[LLVMdev] [RFC] Passing Options to Different Parts of the Compiler Using Attributes
Bill Wendling
wendling at apple.com
Mon Nov 26 13:20:45 PST 2012
On Nov 20, 2012, at 11:03 AM, Meador Inge <meadori at codesourcery.com> wrote:
> On Nov 13, 2012, at 12:20 AM, Bill Wendling wrote:
>
>> IR Changes
>> ----------
>>
>> The attributes will be specified within the IR. This allows us to generate code
>> that the user wants. This also has the advantage that it will no longer be
>> necessary to specify all of the command line options when compiling the bit code
>> (via 'llc' or 'clang'). E.g., '-mcpu=cortex-a8' will be an attribute and won't
>> be required on llc's command line. However, explicit flags (like `-mcpu') on the
>> llc command line will override flags specified in the module.
>>
>> The core of this proposal is the idea of an "attribute group". As the name
>> implies, it's a group of attributes that are then referenced by objects within
>> the IR. An attribute group is a module-level object. The BNF of the syntax is:
>>
>> attribute_group := attrgroup <attrgroup_id> = { <attribute_list> }
>> attrgroup_id := #<number>
>> attribute_list := <attribute> (, <attribute>)*
>> attribute := <name> (= <value>)?
>>
>> To use an attribute group, an object references the attribute group's ID:
>>
>> attribute_group_ref := attrgroup(<attrgroup_id>)
>>
>> This is an example of an attribute group for a function that should always be
>> inlined, has stack alignment of 4, and doesn't unwind:
>>
>> attrgroup #1 = { alwaysinline, nounwind, alignstack=4 }
>>
>> void @foo() attrgroup(#1) { ret void }
>>
>> An object may refer to more than one attribute group. In that situation, the
>> attributes are merged.
>>
>> Attribute groups are important for keeping `.ll' files readable, because a lot
>> of functions will use the same attributes. In the degenerative case of a `.ll'
>> file that corresponds to a single `.c' file, the single `attrgroup' will capture
>> the command line flags used to build that file.
>
> A few comments on the new syntax:
>
> 1. I think most folks will understand what 'attrgroup' means, but it is a little cryptic.

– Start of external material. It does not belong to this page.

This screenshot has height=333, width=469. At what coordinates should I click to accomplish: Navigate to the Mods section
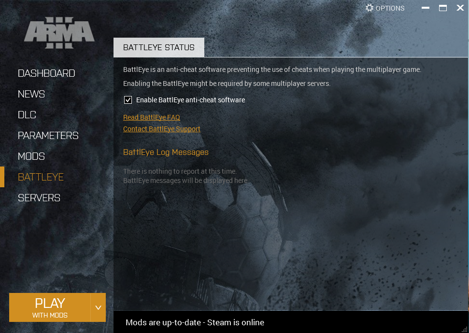[31, 156]
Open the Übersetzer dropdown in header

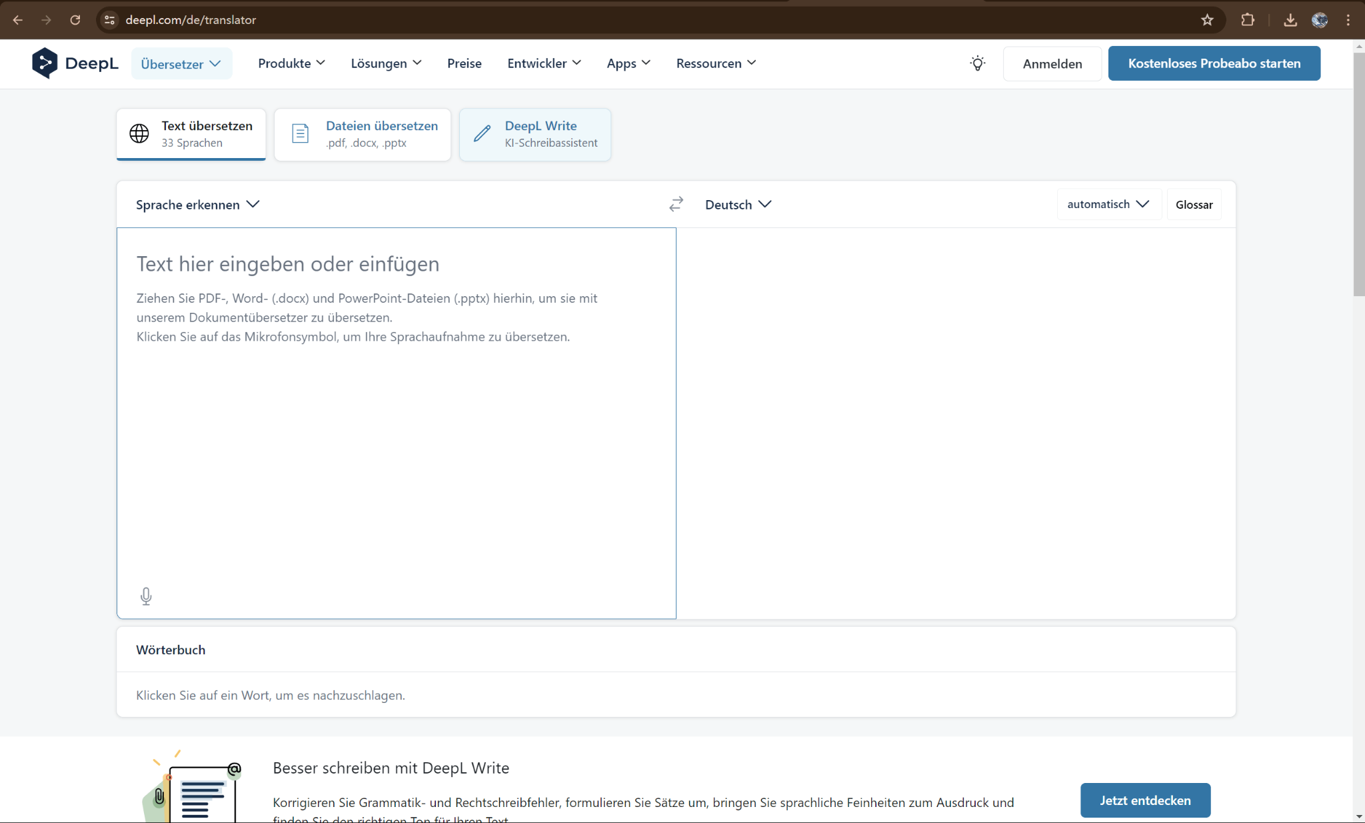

> How about just 'attributes'? The following reads easier to my eyes:
>
> attributes #1 = { alwaysinline, nounwind, alignstack=4 }
> void @foo() attributes(#1) { ret void }
>
I don't have a very strong opinion on this.
> 2. Are group references allowed in all attribute contexts (parameter, return value, function)?
> I think the answer should be yes.
It would seem a natural expansion of the attribute groups concept. But I want to make these changes incrementally. So at the beginning this won't happen.
> Also, it might be worth considering using the same attribute
> list syntax in the current context and the new attribute group definition (i.e. comma-separated
> v.s. space-separated). This way we have a consistent syntax for groups of attributes and the
> main addition this proposal adds is to give a name to those attributes for later reference.
>
I also prefer comma separated lists of things. But this could cause some confusion if we expand the concept to parameter attributes. But see below for a potential alternative syntax for the attribute groups.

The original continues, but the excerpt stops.